»»
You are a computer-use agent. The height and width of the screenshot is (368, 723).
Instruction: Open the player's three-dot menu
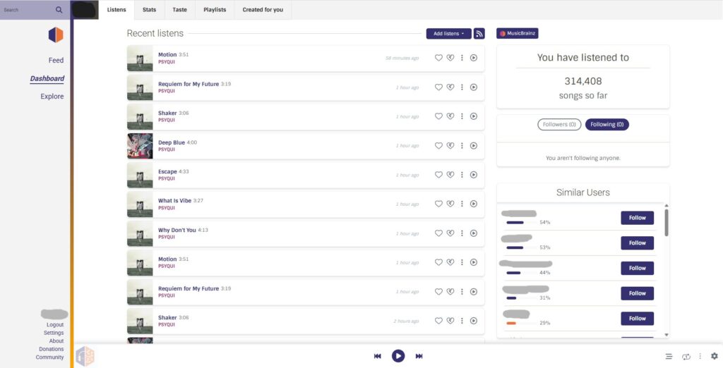pos(700,356)
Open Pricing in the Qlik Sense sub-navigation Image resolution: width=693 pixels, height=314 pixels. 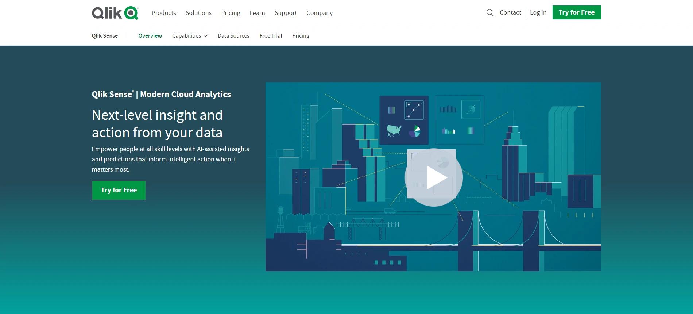301,36
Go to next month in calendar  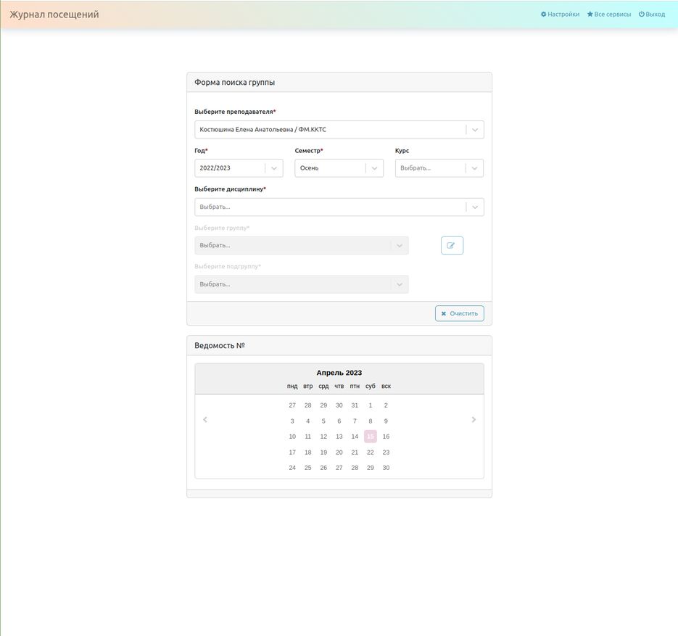[x=474, y=420]
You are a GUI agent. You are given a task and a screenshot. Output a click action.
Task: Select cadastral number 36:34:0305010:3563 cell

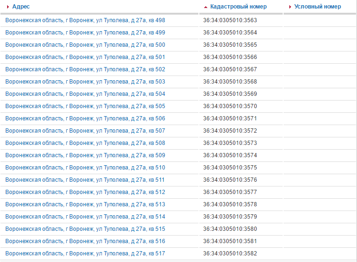pyautogui.click(x=230, y=20)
««
Nothing but the lines from the one with "You are a GUI" through the last line of the records should appear in your answer, each exactly as written and without pictures.

You are a GUI agent. You are given a task and a screenshot. Output a click action.
Task: Select cadastral number 36:34:0305010:3563 cell

pyautogui.click(x=230, y=20)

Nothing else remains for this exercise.